◆ Request ◆
Carry on the blog post about gnu atheism and the question "Is it true?", picking up right after its final sentence.

◆ Page extract ◆
Today I was thinking about it and it became crystal clear that it is the exact annoyance I experience while talking with a creationist.  I begin to see, as I argue with them, that the facts simply do not matter.  In each discussion, facts are ignored and sophomoric philosophical dribble are uttered in place of an actual conversation about what is true.  Content is almost completely ignored while tone, respect, and other misused terms are bandied about with like antidotes, but which end up being more homeopathic than anything.

Ha! Accommodationist arguments are homeopathic! They are nothing but water, but the vanishingly small amount of actual argument is presented as a strength.  I like that.  Feel free to borrow it at your leisure.

And what’s worse, is that not only do they not respond to the actual content, they fancy their own arguments as powerful.  Just like a creationist; an argument that displays more ignorance and made-up silliness while they often throw the same accusation towards their targets (that would be gnus like me).

Why don’t they address the content; facts? Because they can’t.

Gnuism: Is it tru? You’re a gnu!

(Not to be confused with this GNUism, which is also interesting and new.  As a writer, I may decide to find a way to combine the powers of these two concepts and take over the world….)

In recent months, there has been a lot of talk about ‘gnu atheism’ on much of the atheist blog-o-sphere, particularly by Jerry Coyne, PZ Myers, and (of course) Ophelia Benson (among others).  Despite what some recent articles have ridiculously claimed, the title ‘gnu’ is a take on ‘new’ (as in new atheists), and is supposed to show how seriously we take this title (hint: not very).  As has been said by many people, including myself, there is little that is “new” about our atheism, it’s just that now we are getting more attention (and therefore actually being heard, which many people object to). We have always had this “strident and shrill” (as it is seen by some) tone, but in reality we are just after the truth, with kid-gloves off.

I suppose the new/gnu qualifier, while not being ‘new’ per se, allows us to distinguish us from other atheists in one regard.  PZ Myers seems to have encapsulated the distinction best when he said the following:

Gnu atheism is not simply about what isn’t. Our views do find expression in specific criticisms of specific faiths, but those are just the epiphenomena of a deeper set of positive values that [Stephen] Asma completely misses. Certainly I will make moral arguments against religious pathologies — Catholic priests raping children is bad — and I will judge beliefs by the foolishness of their explanations — creationist dogma is utterly absurd. But to say that is the guiding philosophy of atheism is to mistake the actions for the cause. I have one simple question you can ask of any religion, whether it’s animism or Catholicism, that will allow you to determine the Gnu Atheist position on it.

Is it true?

This is the bottom line.  Whether it makes you feel better, makes life feel worth living, or if it has pretty art, music, or rituals we want to know if it is true.  This has been a motivating question throughout my life, one that has alienated me at times.  In fact, this desire for truth is what led me to discover first that I was an atheist (had been all along) and later that I was what was being called a “new/gnu atheist”.  That is, there was no conversion or decision to join the ranks, this term just describe how I thought about the issues at hand.

But this question of “is it true” is relevant for more than religion, but also for many other things (astrology, homeopathy, etc).  And I am finding, as I navigate the world and think about various issues, that this is a strong motivator for me for many things (if not all things).  I find myself asking not so much whether this issue is helpful, pleasant, or even pragmatic, but whether it is true.  And this often causes me to rub against people in the wrong ways, as I’m sure is true for others with similar personalities.

◆ Given material ◆

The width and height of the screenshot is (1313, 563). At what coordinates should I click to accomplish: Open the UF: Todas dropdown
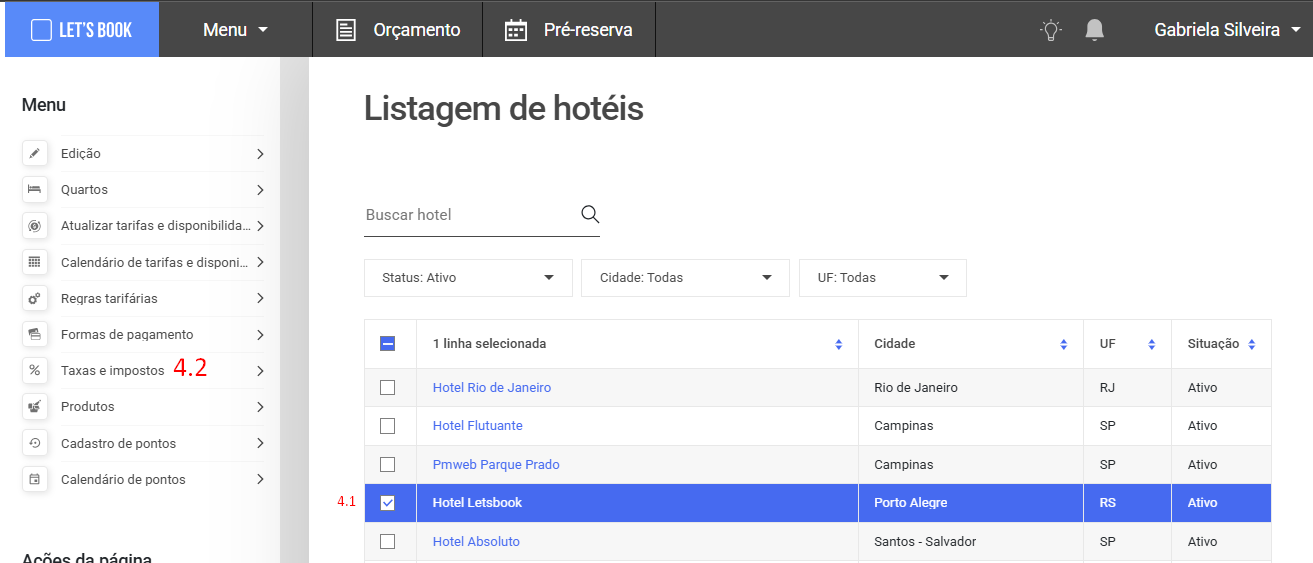point(883,278)
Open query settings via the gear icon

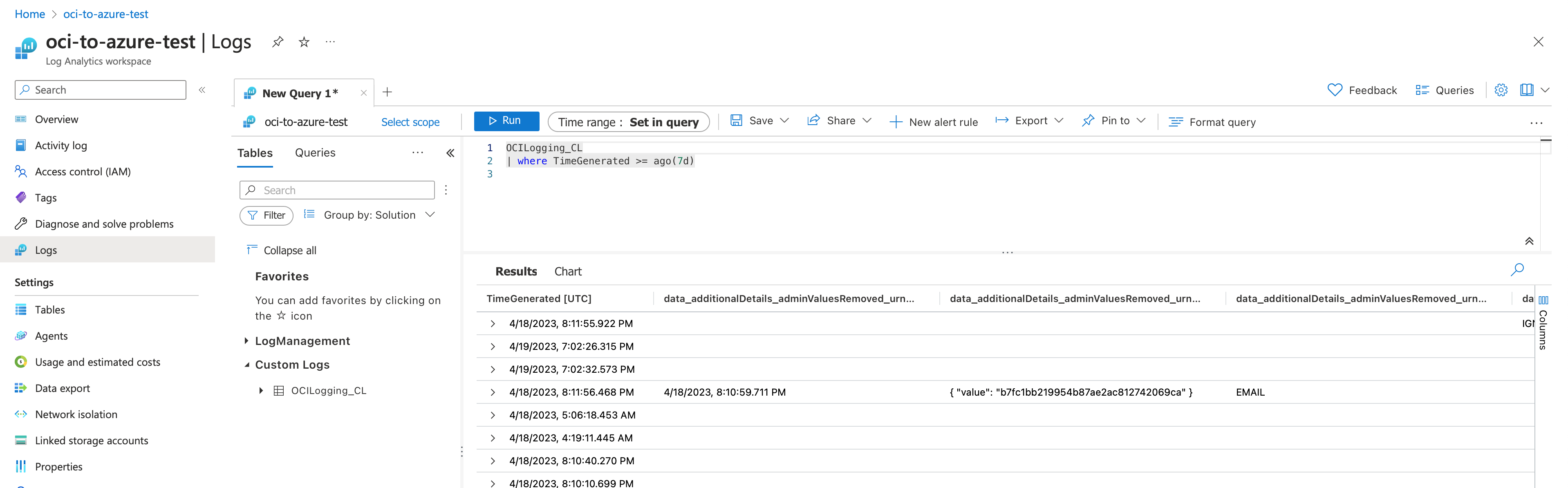coord(1502,90)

◆ Result of this exercise ◆
I am hesitant (for once) to site a recent example that acts as the cause for these thoughts, because of the arguments that this example brings up are controversial and I have not clarified my position quite yet.  To reference the issue vaguely and analogously, I will say that my uncertainty of the truth of this question makes my questions appear as if I am trying to take a conservative stance on someone’s rights, when in fact I am asking if the action (and not their right to do that action) is one that even makes sense.  I’ll say that an analogy would be the scene from Life of Brian where Stan declares that he wants to have a baby.  The dialogue continues thus:

Judith: [on Stan’s desire to be a mother] Here! I’ve got an idea: Suppose you agree that he can’t actually have babies, not having a womb – which is nobody’s fault, not even the Romans’ – but that he can have the *right* to have babies.
Francis: Good idea, Judith. We shall fight the oppressors for your right to have babies, brother… sister, sorry.
Reg: What’s the *point*?
Francis: What?
Reg: What’s the point of fighting for his right to have babies, when he can’t have babies?
Francis: It is symbolic of our struggle against oppression.
Reg: It’s symbolic of his struggle against reality.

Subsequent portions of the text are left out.